___ TEXT SECTION ___

How to Run a Meeting?




Here’s how I run a meeting at work but this can be used in any meeting that you have, for example meeting the builders to talk about your new extension, meeting your child's form teacher. I find that unstructured meetings tend to be a waste of everyone's time.


✅ Create and share an agenda before the call, why are you having a call? What problem are you trying to solve? How do you want to solve it? Now this may seem obvious, but everything in life is open to interpretation, what you want to get out of a meeting is in your head, and you need to communicate that clearly and succinctly, so an agenda is key. A meeting isn't about the refreshments, the amount of time people waste asking if you want tea, coffee etc. there is no need this is not a social outing!!


✅ Invite the right people - Meetings are expensive, so be thoughtful about who you invite. To be sure, you want to invite the minimum number of people needed to achieve your goal. There is no point having a meeting with people that can't address your problem, so they have to be the right level and have the authority and power to do what you need. At work, that means having so a team manager who is responsible for the team's work, so that he/she can authorise their resources to do what is needed. The same applies in non-work situations, if thats with the school of your children, having the teaching assistant there may be useful, but if you want this school to take action then you need a department head or deputy head.


✅ End meeting with summary to capture any open questions or follow-up tasks and assign owners for them. Don’t skip this! Better to cut a discussion short than to leave loose ends dangling. I tend to verbally summarise outcomes of the meeting, and confirm in all verbally which I follow up in writing in email in the next step outlined below. Ask for verbal confirmation of each point, so that if you have got it incorrect you have given your audience a chance to disagree,


✅ Confirm the above in email - this has helped me prove actions to Audit 18 months after the event!!!! People don't always remember words that are spoken, so email or a letter is the most professional way of ratifying what has been agreed and discussed. At work, I often document what has been discussed as background, so that can be referred to at a later date in case there is any questions on why the actions were agreed.


✅ Always start & end a meeting on time, everyone time is precious so it’s important that you respect that. So keep an eye on the time, say that we have 5 mins left to the end of this call so I would like to summarise the following.


Meeting Notes Template


Subject Email: <Meeting Name> <Meeting Notes> Date> We all get so many emails, so make sure that the email subject is clear so that people can search their emails for the topic that was discussed.


Attendees: <Names, Roles> Document who attended, not just he people that were invited. On some of my calls, 100 people may be invited by only 50 attend, so at work I use software to track who attended my call and for how long, sometime people dial in and then log off as they were busy, so they are not tracked as an 'attendee' as they did hear what was being discussed.


Discussed

<Summary of what was discussed use bullet points>

  • Topic 1

  • Topic 2


Actions

<Who is doing what and by when>

  • John Smith - to <summary of action> by <date>

  • Mary Smith - to <summary of action> by <date>

  • Peter Smith - to <summary of action> by <date>


Next Meeting

<Insert the date of the next meeting, if required>


Documentation

<Attach any additional information that you have for the meeting> Such as the agenda, project plan etc.


Every call that I host, will be followed up with "Meeting Notes" which is formal documentation of the meeting, yes it takes effort but it should be part of your daily work habits.

___

WHAT YOU NEED TO DO:
a) Answer these questions from the meeting guide:
(i) How long after the event did confirming actions in email help prove them to Audit?
(ii) In the example given, how many people attend when 100 are invited?
(iii) Who does the meeting guide say must be present if you want a school to take action?
b) Write out the meeting guide word for word, from "Subject Email: <Meeting" to "that was discussed.".

___ DATA SECTION ___

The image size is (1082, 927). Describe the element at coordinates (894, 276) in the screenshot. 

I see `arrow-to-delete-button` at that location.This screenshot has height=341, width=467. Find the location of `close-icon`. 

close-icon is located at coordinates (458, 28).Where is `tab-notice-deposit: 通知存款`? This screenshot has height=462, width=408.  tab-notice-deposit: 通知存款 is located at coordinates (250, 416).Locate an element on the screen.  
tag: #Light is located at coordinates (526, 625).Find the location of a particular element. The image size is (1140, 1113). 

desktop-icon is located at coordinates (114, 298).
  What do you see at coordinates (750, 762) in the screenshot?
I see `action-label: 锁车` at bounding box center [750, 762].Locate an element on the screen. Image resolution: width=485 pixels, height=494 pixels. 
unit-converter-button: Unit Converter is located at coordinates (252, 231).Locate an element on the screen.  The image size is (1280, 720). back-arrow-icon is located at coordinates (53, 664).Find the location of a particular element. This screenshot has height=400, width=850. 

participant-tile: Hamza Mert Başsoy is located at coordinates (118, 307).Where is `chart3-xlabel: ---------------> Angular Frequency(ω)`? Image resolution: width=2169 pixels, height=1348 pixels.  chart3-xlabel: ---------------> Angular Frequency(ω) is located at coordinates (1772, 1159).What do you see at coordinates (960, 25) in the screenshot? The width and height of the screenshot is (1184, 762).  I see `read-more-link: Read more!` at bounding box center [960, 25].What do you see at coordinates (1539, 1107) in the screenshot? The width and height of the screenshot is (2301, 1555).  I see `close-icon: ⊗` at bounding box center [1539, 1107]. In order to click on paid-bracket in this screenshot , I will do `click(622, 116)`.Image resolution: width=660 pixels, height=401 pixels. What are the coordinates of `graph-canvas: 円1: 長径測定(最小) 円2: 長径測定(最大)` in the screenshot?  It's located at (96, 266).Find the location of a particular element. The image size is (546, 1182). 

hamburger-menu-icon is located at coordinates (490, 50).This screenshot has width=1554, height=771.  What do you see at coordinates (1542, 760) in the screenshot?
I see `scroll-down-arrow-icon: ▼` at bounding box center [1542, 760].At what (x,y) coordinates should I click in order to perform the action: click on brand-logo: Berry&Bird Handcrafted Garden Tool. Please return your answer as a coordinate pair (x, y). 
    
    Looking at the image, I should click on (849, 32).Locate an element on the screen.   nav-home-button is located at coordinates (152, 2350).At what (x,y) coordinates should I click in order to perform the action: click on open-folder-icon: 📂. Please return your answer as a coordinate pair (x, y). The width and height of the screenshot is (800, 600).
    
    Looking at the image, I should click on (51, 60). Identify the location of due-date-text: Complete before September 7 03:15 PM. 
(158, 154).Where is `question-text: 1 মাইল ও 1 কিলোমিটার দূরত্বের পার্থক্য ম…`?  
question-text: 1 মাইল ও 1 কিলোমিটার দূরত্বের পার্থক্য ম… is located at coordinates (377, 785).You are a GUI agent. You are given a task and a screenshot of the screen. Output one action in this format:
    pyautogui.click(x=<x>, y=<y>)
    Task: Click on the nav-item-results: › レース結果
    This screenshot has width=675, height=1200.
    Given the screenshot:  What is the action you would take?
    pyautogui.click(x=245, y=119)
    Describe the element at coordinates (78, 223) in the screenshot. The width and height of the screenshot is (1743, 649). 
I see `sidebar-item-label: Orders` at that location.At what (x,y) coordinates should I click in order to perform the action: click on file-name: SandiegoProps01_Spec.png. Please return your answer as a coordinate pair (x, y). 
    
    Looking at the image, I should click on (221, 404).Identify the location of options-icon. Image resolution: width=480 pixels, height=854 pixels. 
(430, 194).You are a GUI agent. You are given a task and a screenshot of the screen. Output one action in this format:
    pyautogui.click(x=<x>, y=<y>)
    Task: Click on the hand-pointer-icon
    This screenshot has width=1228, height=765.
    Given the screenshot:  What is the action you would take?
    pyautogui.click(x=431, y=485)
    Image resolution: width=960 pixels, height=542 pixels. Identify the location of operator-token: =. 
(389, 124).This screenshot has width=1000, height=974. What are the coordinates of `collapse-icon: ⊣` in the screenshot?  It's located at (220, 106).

___

RESPONSES TO THE EXERCISE:
a)
(i) 18 months
(ii) 50
(iii) A department head or deputy head

b)
Subject Email: <Meeting Name> <Meeting Notes> Date> We all get so many emails, so make sure that the email subject is clear so that people can search their emails for the topic that was discussed.